Recorded data:
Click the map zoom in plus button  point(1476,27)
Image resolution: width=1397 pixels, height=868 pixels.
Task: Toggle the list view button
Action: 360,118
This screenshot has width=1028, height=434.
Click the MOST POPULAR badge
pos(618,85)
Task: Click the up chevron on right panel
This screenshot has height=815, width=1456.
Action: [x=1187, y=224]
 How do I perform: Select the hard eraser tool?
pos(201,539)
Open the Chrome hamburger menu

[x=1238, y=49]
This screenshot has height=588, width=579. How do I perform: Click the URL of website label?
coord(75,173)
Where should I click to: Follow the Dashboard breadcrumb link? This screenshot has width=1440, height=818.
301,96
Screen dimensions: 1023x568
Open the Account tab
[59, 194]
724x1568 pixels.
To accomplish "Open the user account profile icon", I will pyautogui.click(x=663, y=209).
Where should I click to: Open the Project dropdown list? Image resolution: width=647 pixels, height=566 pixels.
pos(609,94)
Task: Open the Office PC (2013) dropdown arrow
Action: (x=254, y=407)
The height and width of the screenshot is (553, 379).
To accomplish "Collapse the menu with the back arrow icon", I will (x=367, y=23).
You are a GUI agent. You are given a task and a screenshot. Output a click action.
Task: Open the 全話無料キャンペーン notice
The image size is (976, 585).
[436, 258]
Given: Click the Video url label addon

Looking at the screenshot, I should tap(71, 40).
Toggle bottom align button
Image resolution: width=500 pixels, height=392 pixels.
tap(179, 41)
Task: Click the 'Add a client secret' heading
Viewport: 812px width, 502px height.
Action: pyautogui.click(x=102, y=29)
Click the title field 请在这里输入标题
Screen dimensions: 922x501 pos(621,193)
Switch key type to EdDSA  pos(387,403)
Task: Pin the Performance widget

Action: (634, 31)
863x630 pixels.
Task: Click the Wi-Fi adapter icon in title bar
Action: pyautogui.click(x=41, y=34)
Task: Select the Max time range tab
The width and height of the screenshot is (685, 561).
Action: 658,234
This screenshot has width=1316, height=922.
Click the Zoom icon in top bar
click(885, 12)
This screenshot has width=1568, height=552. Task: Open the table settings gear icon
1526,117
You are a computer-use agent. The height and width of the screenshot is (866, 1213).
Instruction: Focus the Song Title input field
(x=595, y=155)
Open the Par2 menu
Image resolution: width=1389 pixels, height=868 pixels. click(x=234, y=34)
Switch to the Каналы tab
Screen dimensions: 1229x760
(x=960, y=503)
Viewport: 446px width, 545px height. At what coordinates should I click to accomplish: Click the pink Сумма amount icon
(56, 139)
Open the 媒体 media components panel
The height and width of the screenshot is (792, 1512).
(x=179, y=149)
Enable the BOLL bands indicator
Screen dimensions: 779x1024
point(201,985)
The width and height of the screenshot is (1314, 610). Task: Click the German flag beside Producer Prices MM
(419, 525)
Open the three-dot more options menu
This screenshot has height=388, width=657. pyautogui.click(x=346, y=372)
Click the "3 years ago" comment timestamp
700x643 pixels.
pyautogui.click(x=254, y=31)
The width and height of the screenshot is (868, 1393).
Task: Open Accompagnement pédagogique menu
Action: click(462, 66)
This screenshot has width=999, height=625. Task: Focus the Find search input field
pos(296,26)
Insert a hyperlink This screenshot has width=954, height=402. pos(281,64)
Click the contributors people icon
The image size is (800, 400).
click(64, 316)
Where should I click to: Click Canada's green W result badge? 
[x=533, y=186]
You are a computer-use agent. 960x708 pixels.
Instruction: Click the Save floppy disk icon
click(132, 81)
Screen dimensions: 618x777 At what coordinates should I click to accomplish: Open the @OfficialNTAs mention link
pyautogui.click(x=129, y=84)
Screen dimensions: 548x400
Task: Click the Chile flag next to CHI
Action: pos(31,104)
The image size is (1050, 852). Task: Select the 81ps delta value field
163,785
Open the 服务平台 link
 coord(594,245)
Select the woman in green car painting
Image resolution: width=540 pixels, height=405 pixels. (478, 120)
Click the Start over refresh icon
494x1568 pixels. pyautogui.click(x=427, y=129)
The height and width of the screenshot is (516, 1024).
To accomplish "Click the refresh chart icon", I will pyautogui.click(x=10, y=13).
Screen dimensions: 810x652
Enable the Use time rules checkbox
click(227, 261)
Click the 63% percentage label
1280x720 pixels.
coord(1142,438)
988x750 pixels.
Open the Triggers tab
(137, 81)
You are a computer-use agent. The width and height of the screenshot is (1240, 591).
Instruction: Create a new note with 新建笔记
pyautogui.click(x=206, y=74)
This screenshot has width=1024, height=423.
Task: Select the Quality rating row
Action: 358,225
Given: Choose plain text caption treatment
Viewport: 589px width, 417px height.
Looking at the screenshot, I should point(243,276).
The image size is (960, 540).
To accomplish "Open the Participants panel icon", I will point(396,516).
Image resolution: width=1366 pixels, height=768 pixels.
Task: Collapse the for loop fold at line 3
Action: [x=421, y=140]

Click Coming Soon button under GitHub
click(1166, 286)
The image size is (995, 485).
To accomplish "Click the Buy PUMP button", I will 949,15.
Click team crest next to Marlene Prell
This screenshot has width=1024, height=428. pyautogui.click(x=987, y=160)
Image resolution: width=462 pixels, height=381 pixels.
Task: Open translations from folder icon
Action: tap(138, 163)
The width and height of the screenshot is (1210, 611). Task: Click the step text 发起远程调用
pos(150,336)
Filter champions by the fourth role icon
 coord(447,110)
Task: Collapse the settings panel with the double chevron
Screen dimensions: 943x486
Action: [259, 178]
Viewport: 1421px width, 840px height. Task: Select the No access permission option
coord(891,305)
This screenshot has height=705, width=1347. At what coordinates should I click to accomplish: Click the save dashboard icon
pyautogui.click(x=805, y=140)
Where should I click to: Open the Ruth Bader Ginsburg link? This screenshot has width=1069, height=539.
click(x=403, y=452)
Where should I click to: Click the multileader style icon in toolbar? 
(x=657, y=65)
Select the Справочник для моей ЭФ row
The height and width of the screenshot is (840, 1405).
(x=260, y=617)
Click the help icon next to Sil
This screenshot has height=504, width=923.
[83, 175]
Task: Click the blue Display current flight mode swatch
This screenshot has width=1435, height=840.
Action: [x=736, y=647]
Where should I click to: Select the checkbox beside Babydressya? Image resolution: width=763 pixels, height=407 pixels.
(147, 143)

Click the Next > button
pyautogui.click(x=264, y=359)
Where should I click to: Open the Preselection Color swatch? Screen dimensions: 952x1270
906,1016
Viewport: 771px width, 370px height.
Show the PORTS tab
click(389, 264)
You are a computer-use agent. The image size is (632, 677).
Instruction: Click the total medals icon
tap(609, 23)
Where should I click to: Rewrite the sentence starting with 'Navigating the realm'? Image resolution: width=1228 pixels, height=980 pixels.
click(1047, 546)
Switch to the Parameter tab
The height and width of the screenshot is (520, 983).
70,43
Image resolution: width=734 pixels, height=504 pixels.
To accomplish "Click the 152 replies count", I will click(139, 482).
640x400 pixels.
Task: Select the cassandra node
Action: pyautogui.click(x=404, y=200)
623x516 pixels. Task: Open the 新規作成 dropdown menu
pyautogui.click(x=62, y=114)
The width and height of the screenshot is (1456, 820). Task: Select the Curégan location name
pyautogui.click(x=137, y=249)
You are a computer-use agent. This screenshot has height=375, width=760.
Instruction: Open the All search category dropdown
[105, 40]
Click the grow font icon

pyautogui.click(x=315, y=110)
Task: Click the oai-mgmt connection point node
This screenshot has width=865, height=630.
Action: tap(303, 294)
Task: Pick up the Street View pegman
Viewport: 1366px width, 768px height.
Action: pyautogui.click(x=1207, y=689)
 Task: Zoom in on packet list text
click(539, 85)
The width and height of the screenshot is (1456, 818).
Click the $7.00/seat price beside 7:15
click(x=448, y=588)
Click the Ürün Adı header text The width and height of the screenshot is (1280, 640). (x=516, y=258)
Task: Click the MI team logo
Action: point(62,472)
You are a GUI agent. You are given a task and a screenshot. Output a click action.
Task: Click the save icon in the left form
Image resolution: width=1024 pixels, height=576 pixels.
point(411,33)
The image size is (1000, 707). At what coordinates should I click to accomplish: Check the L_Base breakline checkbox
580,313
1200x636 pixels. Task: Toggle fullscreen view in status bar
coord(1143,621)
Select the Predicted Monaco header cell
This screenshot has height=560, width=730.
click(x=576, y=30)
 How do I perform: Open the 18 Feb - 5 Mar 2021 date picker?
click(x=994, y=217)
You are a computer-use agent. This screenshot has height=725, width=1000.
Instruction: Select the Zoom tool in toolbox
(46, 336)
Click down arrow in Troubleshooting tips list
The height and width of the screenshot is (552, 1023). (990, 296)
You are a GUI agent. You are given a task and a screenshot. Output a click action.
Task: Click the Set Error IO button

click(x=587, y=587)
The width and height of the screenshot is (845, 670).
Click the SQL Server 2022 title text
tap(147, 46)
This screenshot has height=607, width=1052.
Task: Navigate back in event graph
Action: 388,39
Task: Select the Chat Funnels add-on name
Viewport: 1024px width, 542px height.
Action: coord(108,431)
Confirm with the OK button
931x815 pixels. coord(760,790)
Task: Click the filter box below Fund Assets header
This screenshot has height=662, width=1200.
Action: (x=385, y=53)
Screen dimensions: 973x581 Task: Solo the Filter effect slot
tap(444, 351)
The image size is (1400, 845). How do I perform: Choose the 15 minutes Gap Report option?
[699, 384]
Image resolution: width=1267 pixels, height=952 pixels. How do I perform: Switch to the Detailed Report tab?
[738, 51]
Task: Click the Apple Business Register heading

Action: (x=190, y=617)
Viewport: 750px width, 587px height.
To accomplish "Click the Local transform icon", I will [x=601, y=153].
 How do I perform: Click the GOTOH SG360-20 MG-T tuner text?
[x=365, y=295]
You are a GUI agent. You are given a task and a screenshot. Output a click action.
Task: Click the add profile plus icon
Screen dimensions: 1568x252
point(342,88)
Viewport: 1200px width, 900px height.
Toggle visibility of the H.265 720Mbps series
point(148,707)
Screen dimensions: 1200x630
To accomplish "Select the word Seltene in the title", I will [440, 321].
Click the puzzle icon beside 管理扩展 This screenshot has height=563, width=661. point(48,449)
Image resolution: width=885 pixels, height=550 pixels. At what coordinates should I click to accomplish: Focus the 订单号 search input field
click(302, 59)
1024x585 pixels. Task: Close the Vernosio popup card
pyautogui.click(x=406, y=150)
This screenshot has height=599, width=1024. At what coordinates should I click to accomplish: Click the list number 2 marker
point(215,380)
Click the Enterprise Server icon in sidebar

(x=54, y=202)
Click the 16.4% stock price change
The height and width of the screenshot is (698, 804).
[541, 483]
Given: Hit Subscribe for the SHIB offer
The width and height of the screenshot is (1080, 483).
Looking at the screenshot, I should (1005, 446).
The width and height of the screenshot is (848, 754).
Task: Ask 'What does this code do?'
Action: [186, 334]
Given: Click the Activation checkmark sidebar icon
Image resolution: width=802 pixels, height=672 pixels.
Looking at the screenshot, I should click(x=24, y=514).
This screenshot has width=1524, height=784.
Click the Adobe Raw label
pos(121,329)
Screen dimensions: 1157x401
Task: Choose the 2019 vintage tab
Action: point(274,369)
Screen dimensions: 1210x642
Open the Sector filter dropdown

- _What you should do_:
From the line holding "Where should I click to: Open the Project" to the line holding "You are a computer-use agent. The height", inclusive, restate each line above exactly as written.

- _Exercise answer_:
Where should I click to: Open the Project dropdown list? Image resolution: width=647 pixels, height=566 pixels.
pos(609,94)
Task: Open the Office PC (2013) dropdown arrow
Action: (x=254, y=407)
The height and width of the screenshot is (553, 379).
To accomplish "Collapse the menu with the back arrow icon", I will (x=367, y=23).
You are a GUI agent. You are given a task and a screenshot. Output a click action.
Task: Open the 全話無料キャンペーン notice
The image size is (976, 585).
[436, 258]
Given: Click the Video url label addon

Looking at the screenshot, I should tap(71, 40).
Toggle bottom align button
Image resolution: width=500 pixels, height=392 pixels.
tap(179, 41)
Task: Click the 'Add a client secret' heading
Viewport: 812px width, 502px height.
Action: pyautogui.click(x=102, y=29)
Click the title field 请在这里输入标题
Screen dimensions: 922x501 pos(621,193)
Switch key type to EdDSA  pos(387,403)
Task: Pin the Performance widget

Action: (634, 31)
863x630 pixels.
Task: Click the Wi-Fi adapter icon in title bar
Action: pyautogui.click(x=41, y=34)
Task: Select the Max time range tab
The width and height of the screenshot is (685, 561).
Action: 658,234
This screenshot has width=1316, height=922.
Click the Zoom icon in top bar
click(885, 12)
This screenshot has width=1568, height=552. Task: Open the table settings gear icon
1526,117
You are a computer-use agent. The height and width of the screenshot is (866, 1213).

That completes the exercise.